Your task is to output the entries below word for word.

(MATERIAL TO PROCESS begins)

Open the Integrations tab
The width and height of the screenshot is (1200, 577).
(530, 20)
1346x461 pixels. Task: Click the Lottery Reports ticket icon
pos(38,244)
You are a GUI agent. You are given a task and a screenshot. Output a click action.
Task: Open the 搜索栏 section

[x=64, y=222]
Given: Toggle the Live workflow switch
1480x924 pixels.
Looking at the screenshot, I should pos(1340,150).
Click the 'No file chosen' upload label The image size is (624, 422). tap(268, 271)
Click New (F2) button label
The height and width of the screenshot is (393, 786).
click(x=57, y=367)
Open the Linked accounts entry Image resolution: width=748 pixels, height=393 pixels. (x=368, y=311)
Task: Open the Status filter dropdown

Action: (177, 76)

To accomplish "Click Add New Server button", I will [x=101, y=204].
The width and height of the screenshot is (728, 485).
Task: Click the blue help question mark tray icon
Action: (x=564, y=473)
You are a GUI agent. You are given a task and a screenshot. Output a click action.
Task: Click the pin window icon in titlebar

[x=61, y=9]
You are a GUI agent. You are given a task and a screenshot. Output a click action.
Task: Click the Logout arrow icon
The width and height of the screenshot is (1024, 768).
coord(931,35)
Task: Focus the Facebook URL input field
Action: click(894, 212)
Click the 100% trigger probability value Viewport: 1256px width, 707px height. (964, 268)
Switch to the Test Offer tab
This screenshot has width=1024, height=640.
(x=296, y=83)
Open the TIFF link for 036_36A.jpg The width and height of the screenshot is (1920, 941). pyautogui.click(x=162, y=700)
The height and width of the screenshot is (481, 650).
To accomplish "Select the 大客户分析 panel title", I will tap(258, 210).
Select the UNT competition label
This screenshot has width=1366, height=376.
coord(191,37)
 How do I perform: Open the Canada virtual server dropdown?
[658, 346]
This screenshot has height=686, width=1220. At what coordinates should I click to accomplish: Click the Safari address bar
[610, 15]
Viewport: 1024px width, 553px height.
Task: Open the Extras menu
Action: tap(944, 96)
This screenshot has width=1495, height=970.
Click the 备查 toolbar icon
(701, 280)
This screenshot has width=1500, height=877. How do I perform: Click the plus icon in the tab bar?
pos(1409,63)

(MATERIAL TO PROCESS ends)

## RESULT OF THE TASK
Open the Integrations tab
The width and height of the screenshot is (1200, 577).
(530, 20)
1346x461 pixels. Task: Click the Lottery Reports ticket icon
pos(38,244)
You are a GUI agent. You are given a task and a screenshot. Output a click action.
Task: Open the 搜索栏 section

[x=64, y=222]
Given: Toggle the Live workflow switch
1480x924 pixels.
Looking at the screenshot, I should pos(1340,150).
Click the 'No file chosen' upload label The image size is (624, 422). tap(268, 271)
Click New (F2) button label
The height and width of the screenshot is (393, 786).
click(x=57, y=367)
Open the Linked accounts entry Image resolution: width=748 pixels, height=393 pixels. (x=368, y=311)
Task: Open the Status filter dropdown

Action: (177, 76)

To accomplish "Click Add New Server button", I will [x=101, y=204].
The width and height of the screenshot is (728, 485).
Task: Click the blue help question mark tray icon
Action: (x=564, y=473)
You are a GUI agent. You are given a task and a screenshot. Output a click action.
Task: Click the pin window icon in titlebar

[x=61, y=9]
You are a GUI agent. You are given a task and a screenshot. Output a click action.
Task: Click the Logout arrow icon
The width and height of the screenshot is (1024, 768).
coord(931,35)
Task: Focus the Facebook URL input field
Action: click(894, 212)
Click the 100% trigger probability value Viewport: 1256px width, 707px height. (964, 268)
Switch to the Test Offer tab
This screenshot has width=1024, height=640.
(x=296, y=83)
Open the TIFF link for 036_36A.jpg The width and height of the screenshot is (1920, 941). pyautogui.click(x=162, y=700)
The height and width of the screenshot is (481, 650).
To accomplish "Select the 大客户分析 panel title", I will tap(258, 210).
Select the UNT competition label
This screenshot has width=1366, height=376.
coord(191,37)
 How do I perform: Open the Canada virtual server dropdown?
[658, 346]
This screenshot has height=686, width=1220. At what coordinates should I click to accomplish: Click the Safari address bar
[610, 15]
Viewport: 1024px width, 553px height.
Task: Open the Extras menu
Action: tap(944, 96)
This screenshot has width=1495, height=970.
Click the 备查 toolbar icon
(701, 280)
This screenshot has width=1500, height=877. How do I perform: Click the plus icon in the tab bar?
pos(1409,63)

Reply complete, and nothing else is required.